Give back exactly the first lines of the entries below, through the line with "You are a computer-use agent. Viewport: 342px".

== Segment start ==

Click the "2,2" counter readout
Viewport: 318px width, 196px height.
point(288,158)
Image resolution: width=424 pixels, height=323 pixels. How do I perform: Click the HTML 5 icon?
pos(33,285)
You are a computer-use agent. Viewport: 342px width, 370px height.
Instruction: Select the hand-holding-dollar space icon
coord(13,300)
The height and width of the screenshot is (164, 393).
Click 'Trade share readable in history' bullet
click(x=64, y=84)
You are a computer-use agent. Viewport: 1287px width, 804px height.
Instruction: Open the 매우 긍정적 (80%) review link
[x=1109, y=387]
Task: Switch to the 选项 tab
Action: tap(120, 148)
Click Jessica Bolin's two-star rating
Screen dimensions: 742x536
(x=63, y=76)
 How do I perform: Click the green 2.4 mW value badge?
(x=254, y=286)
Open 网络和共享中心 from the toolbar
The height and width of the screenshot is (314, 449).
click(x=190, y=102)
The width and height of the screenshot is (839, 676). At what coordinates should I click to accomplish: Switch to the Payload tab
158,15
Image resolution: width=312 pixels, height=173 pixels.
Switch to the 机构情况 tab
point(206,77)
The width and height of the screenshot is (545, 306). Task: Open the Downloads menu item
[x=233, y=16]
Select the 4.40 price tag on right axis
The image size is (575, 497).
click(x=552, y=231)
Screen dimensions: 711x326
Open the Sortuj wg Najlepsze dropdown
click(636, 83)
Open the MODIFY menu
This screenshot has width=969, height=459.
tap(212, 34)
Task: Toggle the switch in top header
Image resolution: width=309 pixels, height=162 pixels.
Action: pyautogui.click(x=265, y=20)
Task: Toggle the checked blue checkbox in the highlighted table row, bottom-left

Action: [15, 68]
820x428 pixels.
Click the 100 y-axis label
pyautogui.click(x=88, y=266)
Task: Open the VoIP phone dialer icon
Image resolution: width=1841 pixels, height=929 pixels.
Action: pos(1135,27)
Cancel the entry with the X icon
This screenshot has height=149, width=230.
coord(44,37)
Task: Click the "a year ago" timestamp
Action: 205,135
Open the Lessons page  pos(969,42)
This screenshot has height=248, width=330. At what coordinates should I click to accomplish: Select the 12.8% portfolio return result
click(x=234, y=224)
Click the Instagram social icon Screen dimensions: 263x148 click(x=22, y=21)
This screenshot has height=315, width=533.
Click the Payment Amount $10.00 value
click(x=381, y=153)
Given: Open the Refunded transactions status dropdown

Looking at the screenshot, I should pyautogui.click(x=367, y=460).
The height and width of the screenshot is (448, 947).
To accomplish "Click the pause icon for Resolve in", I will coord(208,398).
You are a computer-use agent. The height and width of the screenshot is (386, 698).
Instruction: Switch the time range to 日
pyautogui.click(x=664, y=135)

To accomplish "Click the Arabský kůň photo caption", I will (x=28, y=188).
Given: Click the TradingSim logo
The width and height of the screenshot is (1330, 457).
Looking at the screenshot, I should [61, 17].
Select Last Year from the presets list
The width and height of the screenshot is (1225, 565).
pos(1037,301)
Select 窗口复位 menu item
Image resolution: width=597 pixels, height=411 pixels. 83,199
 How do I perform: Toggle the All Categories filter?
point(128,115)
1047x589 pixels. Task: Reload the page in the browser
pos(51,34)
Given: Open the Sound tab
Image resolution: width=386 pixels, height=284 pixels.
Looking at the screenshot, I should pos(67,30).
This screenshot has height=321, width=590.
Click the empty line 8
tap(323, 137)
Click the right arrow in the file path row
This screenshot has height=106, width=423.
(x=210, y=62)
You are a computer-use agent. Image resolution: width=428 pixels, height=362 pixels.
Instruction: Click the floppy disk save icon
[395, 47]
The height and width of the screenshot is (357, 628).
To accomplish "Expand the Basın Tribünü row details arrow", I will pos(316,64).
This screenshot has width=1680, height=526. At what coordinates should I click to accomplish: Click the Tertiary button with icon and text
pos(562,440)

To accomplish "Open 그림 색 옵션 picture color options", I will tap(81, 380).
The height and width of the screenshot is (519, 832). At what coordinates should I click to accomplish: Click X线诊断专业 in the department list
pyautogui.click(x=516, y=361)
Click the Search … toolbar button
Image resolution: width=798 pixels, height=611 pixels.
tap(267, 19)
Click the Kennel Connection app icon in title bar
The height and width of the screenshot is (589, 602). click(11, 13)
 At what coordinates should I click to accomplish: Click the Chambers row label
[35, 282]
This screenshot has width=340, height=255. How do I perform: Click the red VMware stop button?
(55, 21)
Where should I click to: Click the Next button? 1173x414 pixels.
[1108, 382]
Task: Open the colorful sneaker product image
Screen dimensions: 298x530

== Segment end ==

> **Answer for this exercise**:
Click the "2,2" counter readout
Viewport: 318px width, 196px height.
point(288,158)
Image resolution: width=424 pixels, height=323 pixels. How do I perform: Click the HTML 5 icon?
pos(33,285)
You are a computer-use agent. Viewport: 342px width, 370px height.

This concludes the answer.